To move country for love?

36 replies

roundandroundinmyhead · 15/02/2024 00:24

Looking for some advice. I met a man whilst on holiday in the states 18 months ago. We really hit it off and have been in a long distance relationship since. We have been visiting each others countries for months at a time, so have spent a fair amount of time together. I adore this man he is the kindest, most considerate and loving human. The conversation has turned to where our future is heading. He has children with his ex partner, they are young, so he is not in a position to be able to move to the UK and nor would I want him to. I have started looking into visas and the idea of moving to be together. I am a little apprehensive regarding the children as I have yet to meet them. They do predominantly live with their mother. Be honest am I living in a bit of a fantasy and crazy to be considering this?

OP posts:
Ghuunvg · 15/02/2024 00:27

You only lice once and you don't want to die with regrets. Do it but whatever you do don't have a child with him for a good long while or else you will be stuck

Themuffintop · 15/02/2024 00:58

What were the circumstances of his relationship breakdown and why does he not share custody 50/50?

You haven’t even met his children yet.

I’m sorry this is utter madness so far.

Dery · 15/02/2024 01:00

He doesn’t sound very involved with his children. You say they are young but they live mostly with his ex and he’s been spending months here. There may be an explanation which makes this all fine but looking in from the outside, it’s a bit of a red flag. It makes me wonder how truly kind and considerate he is when life gets real.
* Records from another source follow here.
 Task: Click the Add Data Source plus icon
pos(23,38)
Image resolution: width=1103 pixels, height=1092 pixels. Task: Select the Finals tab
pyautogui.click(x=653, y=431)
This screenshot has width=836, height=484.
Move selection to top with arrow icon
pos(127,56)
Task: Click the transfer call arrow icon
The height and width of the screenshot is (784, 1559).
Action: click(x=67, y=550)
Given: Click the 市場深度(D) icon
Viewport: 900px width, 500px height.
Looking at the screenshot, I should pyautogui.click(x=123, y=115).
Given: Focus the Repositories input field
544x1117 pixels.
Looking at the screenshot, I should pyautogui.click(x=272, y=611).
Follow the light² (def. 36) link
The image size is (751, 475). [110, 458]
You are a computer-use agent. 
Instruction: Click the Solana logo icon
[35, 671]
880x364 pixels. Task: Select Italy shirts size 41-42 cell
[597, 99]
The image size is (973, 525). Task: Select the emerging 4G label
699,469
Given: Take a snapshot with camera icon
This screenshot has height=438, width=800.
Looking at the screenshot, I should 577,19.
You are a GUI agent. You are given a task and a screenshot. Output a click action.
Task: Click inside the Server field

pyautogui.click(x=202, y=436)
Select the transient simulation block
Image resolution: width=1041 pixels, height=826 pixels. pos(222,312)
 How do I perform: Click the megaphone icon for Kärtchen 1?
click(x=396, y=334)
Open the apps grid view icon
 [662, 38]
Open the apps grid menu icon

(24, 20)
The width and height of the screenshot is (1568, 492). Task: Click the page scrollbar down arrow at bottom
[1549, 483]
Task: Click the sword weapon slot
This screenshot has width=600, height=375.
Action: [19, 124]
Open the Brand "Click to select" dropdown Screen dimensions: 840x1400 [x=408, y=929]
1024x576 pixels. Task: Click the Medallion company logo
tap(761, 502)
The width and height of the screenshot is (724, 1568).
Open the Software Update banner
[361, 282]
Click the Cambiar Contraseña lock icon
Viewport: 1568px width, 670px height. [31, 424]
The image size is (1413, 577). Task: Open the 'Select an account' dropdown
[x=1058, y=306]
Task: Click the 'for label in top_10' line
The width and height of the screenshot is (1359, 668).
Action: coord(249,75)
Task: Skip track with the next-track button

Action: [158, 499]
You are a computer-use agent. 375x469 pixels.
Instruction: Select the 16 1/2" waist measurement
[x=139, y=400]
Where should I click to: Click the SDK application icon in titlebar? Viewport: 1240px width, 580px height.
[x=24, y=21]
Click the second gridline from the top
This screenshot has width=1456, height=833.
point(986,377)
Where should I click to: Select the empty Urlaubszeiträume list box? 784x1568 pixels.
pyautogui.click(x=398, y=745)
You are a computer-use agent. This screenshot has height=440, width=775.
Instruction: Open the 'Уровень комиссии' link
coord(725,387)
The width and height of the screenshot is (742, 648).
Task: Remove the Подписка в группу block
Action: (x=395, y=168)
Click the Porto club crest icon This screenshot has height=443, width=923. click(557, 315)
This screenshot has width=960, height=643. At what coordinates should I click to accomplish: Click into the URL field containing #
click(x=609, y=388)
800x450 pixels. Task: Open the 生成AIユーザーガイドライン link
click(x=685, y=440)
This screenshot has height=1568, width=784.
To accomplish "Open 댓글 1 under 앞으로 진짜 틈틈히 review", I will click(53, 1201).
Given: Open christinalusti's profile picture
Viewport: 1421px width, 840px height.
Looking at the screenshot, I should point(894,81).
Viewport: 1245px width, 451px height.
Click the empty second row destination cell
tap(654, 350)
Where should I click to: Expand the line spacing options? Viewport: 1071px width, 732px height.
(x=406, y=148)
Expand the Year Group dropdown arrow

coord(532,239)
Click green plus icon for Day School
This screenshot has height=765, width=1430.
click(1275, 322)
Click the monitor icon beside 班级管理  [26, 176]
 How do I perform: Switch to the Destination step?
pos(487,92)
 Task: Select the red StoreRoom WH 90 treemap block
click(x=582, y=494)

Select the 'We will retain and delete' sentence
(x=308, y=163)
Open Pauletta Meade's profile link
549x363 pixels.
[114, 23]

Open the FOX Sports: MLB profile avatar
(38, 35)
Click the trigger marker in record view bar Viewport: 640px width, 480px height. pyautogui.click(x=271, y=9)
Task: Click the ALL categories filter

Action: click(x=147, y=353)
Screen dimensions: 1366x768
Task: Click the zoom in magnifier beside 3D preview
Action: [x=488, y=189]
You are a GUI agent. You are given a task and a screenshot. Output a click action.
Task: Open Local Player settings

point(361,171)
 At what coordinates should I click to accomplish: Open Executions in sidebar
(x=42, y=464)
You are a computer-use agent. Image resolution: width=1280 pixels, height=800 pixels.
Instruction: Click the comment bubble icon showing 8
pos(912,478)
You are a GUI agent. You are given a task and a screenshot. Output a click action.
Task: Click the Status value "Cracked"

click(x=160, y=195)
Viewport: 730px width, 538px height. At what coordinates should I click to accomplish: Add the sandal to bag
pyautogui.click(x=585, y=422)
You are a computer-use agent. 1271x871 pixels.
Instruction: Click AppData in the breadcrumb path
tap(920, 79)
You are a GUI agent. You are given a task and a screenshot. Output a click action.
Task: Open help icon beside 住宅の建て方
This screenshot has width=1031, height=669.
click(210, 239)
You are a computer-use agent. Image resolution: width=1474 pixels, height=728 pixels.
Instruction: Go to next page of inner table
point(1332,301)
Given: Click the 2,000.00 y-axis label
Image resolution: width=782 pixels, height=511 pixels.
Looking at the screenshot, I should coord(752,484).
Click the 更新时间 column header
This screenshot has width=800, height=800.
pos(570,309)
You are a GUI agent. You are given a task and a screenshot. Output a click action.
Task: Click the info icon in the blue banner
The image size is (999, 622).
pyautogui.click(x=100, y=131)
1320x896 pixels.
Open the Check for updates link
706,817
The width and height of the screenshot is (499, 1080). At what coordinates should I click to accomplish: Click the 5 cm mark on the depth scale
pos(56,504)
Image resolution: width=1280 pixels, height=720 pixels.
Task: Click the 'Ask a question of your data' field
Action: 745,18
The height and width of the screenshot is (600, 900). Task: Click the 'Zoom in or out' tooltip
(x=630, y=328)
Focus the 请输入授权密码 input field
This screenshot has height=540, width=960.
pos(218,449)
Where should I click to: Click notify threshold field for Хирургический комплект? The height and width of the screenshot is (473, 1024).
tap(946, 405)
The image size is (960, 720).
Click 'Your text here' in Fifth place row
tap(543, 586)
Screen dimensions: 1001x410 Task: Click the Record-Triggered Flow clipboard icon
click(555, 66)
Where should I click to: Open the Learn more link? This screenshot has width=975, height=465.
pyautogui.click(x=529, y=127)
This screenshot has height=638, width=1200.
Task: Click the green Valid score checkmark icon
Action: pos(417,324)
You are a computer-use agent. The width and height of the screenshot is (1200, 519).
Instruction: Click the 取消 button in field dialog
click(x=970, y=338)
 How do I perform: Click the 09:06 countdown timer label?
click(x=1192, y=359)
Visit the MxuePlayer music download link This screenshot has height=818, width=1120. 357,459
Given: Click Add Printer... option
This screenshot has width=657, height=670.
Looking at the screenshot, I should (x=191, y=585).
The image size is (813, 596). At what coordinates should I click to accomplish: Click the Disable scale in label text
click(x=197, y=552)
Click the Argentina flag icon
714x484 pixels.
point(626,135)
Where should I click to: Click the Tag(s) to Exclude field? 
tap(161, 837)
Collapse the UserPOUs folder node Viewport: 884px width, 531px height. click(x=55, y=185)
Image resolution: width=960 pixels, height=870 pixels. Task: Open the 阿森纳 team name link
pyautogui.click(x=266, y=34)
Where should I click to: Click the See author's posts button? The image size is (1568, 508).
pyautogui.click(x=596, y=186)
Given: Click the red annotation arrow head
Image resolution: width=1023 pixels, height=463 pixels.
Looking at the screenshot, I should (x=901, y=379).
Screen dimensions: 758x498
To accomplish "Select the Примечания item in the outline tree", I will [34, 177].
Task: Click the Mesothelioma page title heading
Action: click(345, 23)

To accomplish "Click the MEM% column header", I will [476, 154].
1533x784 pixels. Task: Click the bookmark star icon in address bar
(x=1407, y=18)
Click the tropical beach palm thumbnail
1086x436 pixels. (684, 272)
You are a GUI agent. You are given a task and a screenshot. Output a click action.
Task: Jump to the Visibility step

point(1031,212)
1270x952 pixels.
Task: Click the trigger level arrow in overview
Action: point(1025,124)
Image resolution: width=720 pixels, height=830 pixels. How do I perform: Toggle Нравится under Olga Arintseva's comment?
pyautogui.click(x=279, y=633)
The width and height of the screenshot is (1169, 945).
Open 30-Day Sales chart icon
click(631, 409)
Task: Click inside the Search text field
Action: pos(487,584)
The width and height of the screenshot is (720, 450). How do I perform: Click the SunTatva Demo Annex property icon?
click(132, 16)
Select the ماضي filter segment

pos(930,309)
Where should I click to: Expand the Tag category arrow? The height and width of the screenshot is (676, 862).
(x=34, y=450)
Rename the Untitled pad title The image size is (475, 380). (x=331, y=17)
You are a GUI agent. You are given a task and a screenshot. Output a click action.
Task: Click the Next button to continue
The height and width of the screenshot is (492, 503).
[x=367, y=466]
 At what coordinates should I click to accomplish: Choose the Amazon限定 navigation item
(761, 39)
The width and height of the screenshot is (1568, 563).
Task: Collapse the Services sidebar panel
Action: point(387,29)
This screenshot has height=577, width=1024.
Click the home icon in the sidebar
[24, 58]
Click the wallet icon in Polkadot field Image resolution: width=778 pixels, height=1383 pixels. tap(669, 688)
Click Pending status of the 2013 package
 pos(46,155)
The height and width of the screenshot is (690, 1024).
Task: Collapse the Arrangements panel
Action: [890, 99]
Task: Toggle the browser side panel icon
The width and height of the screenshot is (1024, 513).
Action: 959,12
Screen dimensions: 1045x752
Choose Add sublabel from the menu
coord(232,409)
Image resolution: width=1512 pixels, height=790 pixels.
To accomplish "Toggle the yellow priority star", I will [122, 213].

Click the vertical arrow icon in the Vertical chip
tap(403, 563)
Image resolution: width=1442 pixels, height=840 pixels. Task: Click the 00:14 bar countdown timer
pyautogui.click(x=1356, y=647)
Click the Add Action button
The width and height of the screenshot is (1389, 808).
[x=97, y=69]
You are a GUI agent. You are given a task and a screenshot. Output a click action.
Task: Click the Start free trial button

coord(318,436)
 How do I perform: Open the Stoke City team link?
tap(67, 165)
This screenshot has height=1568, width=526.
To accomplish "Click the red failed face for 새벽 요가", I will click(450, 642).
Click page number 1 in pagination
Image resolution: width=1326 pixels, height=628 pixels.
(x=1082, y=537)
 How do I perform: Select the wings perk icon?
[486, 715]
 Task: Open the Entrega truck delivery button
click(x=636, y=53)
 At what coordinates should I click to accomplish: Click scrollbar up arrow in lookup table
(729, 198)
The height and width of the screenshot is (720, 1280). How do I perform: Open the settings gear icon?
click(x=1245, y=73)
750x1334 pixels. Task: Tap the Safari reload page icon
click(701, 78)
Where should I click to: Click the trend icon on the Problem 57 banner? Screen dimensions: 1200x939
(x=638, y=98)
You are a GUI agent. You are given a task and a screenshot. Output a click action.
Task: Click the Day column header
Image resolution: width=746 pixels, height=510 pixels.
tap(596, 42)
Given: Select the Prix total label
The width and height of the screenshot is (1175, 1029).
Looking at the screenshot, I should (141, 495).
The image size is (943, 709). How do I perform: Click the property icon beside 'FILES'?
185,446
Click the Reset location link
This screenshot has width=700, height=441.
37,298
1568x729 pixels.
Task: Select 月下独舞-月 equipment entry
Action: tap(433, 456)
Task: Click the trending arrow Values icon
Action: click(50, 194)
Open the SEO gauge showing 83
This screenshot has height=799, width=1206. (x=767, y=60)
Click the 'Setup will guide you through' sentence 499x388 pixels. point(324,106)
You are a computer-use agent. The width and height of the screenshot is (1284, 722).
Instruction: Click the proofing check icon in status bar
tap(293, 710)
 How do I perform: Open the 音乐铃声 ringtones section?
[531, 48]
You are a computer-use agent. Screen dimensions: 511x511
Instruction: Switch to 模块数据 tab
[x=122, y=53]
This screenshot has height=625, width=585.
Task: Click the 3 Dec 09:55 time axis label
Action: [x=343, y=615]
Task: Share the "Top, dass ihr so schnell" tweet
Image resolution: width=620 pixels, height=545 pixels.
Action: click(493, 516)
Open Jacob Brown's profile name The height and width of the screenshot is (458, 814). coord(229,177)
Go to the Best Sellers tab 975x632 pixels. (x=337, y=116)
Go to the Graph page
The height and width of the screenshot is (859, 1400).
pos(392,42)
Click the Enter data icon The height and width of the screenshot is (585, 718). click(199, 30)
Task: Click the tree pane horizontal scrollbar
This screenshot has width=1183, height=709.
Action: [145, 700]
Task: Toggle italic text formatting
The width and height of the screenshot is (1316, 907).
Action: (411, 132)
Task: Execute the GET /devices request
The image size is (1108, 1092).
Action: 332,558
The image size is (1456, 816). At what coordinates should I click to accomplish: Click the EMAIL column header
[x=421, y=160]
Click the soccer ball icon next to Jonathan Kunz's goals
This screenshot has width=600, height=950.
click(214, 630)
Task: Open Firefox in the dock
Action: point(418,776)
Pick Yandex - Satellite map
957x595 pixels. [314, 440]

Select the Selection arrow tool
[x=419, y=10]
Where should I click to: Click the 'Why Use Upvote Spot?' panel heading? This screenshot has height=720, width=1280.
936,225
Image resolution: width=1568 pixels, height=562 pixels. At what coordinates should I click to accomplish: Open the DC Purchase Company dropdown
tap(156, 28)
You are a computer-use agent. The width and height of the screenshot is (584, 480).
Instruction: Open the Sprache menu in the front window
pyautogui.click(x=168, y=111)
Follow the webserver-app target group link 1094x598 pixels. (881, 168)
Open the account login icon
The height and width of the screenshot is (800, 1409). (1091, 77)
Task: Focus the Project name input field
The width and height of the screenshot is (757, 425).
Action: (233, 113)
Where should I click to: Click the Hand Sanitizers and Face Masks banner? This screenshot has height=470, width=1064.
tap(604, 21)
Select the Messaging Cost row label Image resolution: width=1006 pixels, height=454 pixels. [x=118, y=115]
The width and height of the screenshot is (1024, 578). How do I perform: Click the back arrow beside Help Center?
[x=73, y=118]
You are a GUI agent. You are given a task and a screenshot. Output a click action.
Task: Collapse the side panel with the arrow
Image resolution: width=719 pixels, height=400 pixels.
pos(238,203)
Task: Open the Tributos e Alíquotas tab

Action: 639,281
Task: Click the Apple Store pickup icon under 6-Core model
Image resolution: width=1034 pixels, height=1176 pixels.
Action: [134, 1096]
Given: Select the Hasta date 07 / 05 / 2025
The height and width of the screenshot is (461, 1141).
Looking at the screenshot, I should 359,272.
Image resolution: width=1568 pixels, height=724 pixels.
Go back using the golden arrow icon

Themuffintop · 15/02/2024 01:04

How old are you, OP?

anothermnuser123 · 15/02/2024 01:08

You arent crazy for considering it, I have a friend who did similar many years ago now. What I will say is consider the long term implications. They have moved to the UK at points and USA.

So in America its a LOT harder if you have ill health, health insurance can be crippling. You may be healthy now but anything can change.

Do you want children in the future? If so, education is another huge expense in America if they want to go college.
Just giving birth to children, even with insurance is expensive.
If you split you will then be torn between being trapped in a country with no family or taking your children from one parent.
Again if you split and have no children, you are still at the mercy of their systems and im not sure what they are like for divorce.

In an ideal world it sounds lovely moving for love, but consider the practicalities too. How easy will it be to find work? Look at how much paperwork is involved for visas (including costs, timing, restrictions). Consider if you dont have a visa, how you will support yourself.
How will you cover health care if you lost your job?
How will finances be handled between you both?
How will you get everything you own over to there, how much do you have that you want to take?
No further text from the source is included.